Bridget Jones: Mad About the Boy is the fourth outing for our heroine as played by Renée Zellweger and I was not especially hopeful. Who can still be bothered? Particularly after that silly Thai jail business (second film) and then all that flailing about in the mud at a music festival (third).
But this takes you right back to when you did care. The franchise (this time directed by Michael Morris) seems to have finally grown up a bit, and explores loss and grief with surprising depth. That said, it still knows exactly what it is, and what to deliver, and is in touch with its former self via nostalgic nods to blue soup, big pants and those penguin pajamas first seen 24 years ago. They’re faded but still going strong. (I think we can safely assume they are not from Primark.)
When the film first opens, we find Bridget, who is now 51, in a sad situation, very sad indeed. She had married Mark Darcy (Colin Firth), the Austen-inspired man of her dreams, but he had died four years ago. He was blown up in Sudan while on an humanitarian mission. A sexy, honorable death for a sexy, honorable fella. Bowel cancer would never have dared. Firth still appears, but spectrally. (He’s just as hot in the next world in case that was a concern.)

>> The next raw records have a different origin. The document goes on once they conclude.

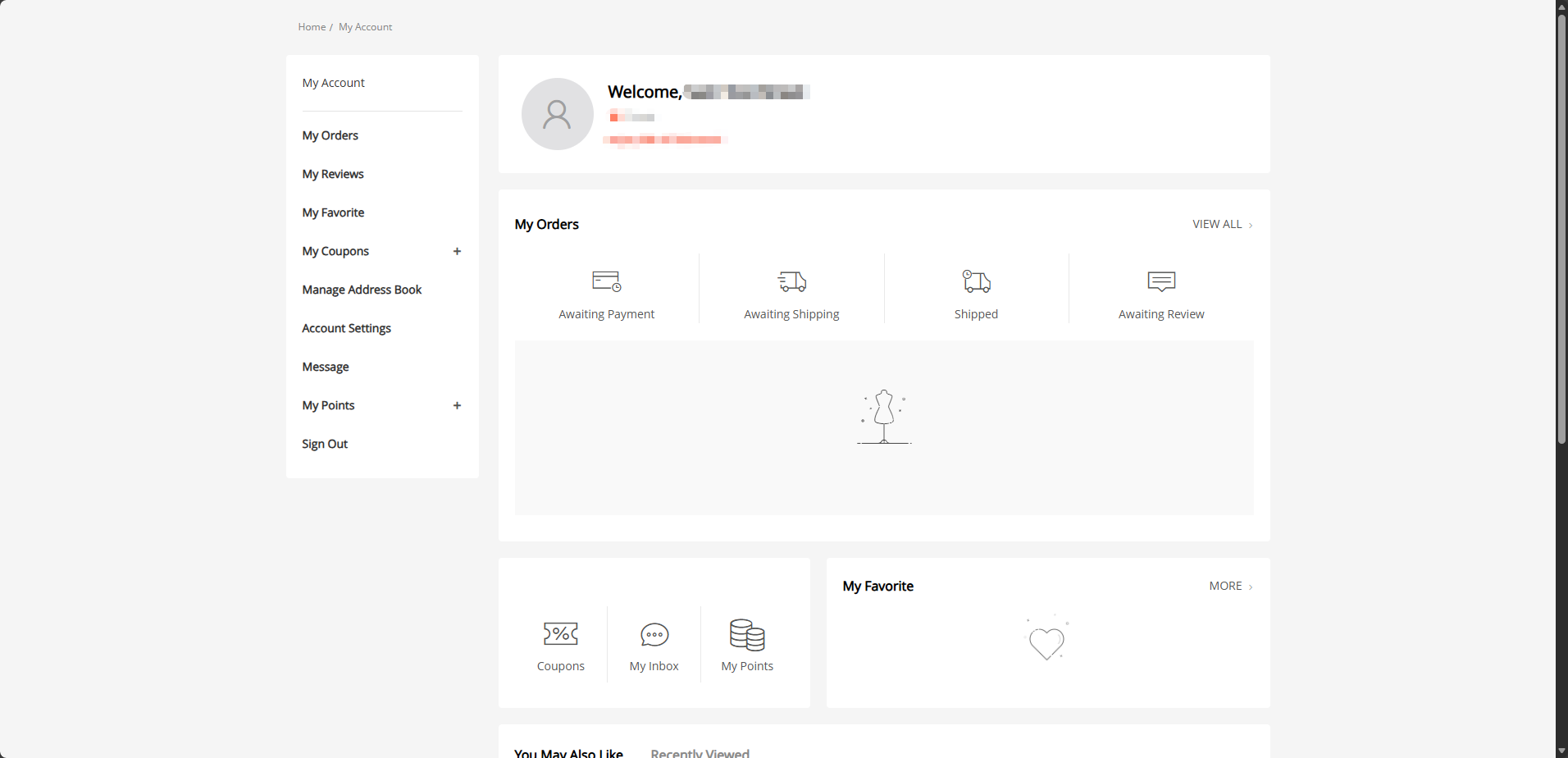Click the Awaiting Payment card icon
The width and height of the screenshot is (1568, 758).
606,281
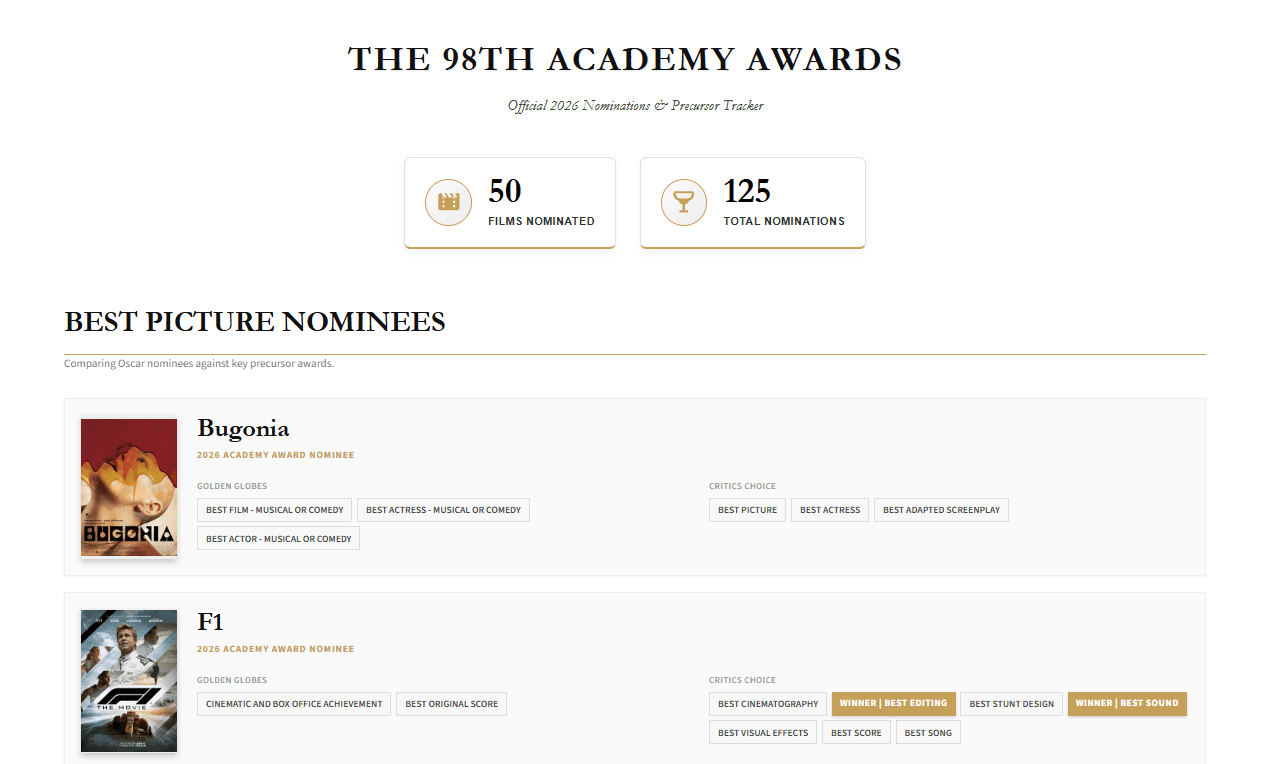Expand the 125 Total Nominations stat card
The height and width of the screenshot is (764, 1267).
coord(752,202)
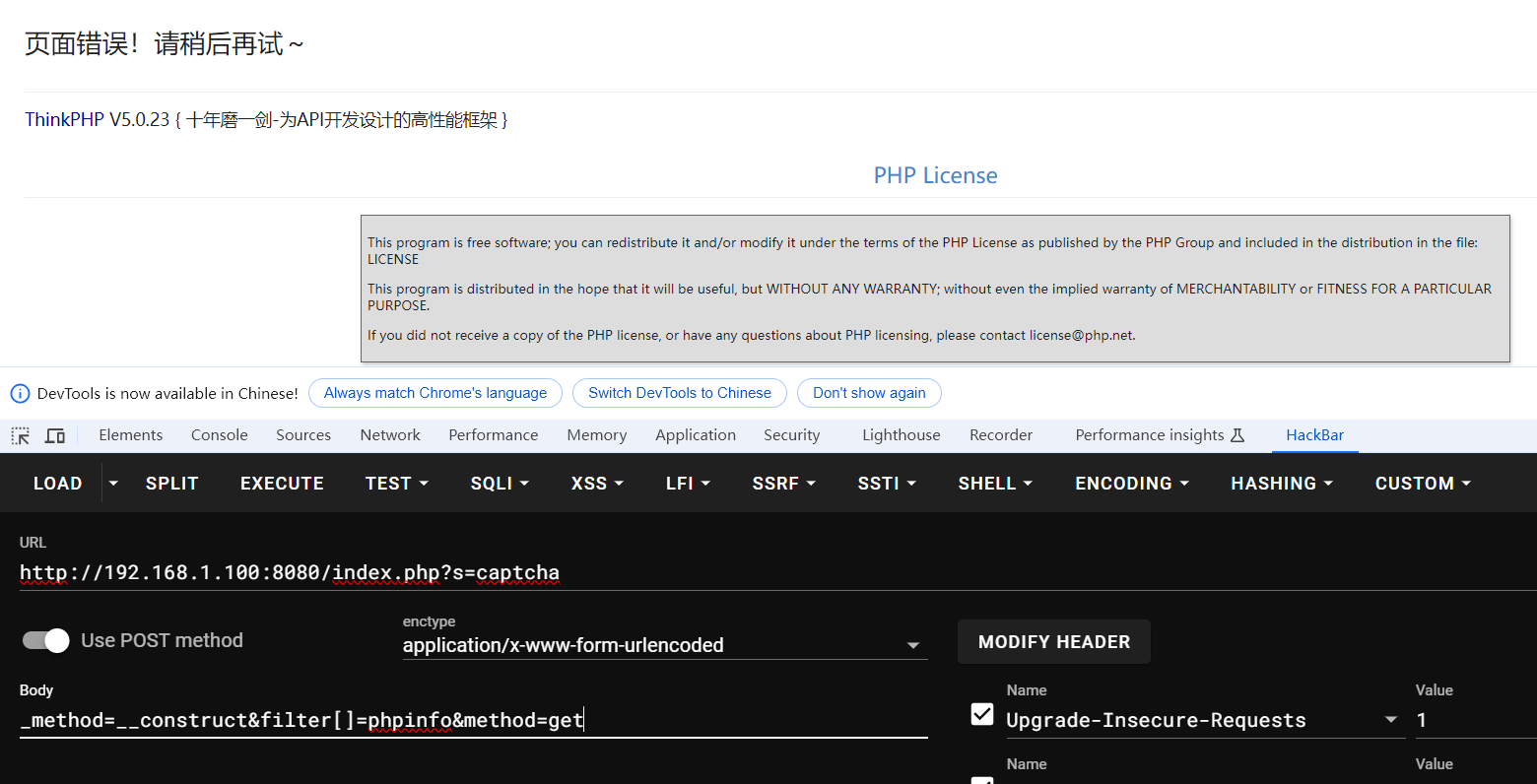This screenshot has width=1537, height=784.
Task: Click the SPLIT toolbar button
Action: point(172,484)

Bridget is now bringing up their two young children on her own. They live in Hampstead in a chaotic house. Everything in her fridge has expired and she sets pasta on fire, which is all very Bridge, but here’s what’s different. She may be an impractical mother but she isn’t an asinine one. I was strangely moved by how she helps her kids negotiate the bereavement. “Do you miss Dada sometimes?” one asks. “I miss him all the times,” she replies.
It’s a clever ploy, killing off Darcy. This way Bridget is a “singleton” again without, say, a messy divorce intruding to sully the dream. She’s back to square one with everyone asking: “Are you still on your own?” She returns to work as the producer on a daytime TV show while her friends encourage her to try dating — otherwise “your vagina will reseal.” I don’t believe that to be medically accurate but they are only trying to help.
She meets the unfortunately named Roxster (Leo Woodall), who is 29 years old, and they embark on an affair that is tenderly handled. There is also a teacher at her children’s school (played by Chiwetel Ejiofor) who corrals children with a whistle like Captain von Trapp but might there be something softer going on under there? Both fellas have reason to take their tops off while no ladies do at all. Progress.
Zellweger is, as ever, terrific as squinty-faced Bridget with her cowboy walk and her way of smiling bravely while her eyes fill with tears. The film couldn’t work unless we felt affection for our heroine and we do. Meanwhile, Hugh Grant, who plays the cad and bounder that is Daniel Cleaver, has some of the best lines. He has a son he hasn’t seen for years who has been brought up by an Italian aristocrat who, he says, “wears his sweater as a shawl.” I laughed — even though, to see men wearing sweaters as shawls, you don’t have to go further than Hampstead. There are moments, I should add, when even Cleaver seems to have developed self-awareness.
It may not have the sardonic bite of the first film, and it sometimes slips into sentimentality, but it sharply marries the contemporary with the age-old and I enjoyed it. Perhaps, after last week’s three-hour Iranian political thriller, I had earned it too?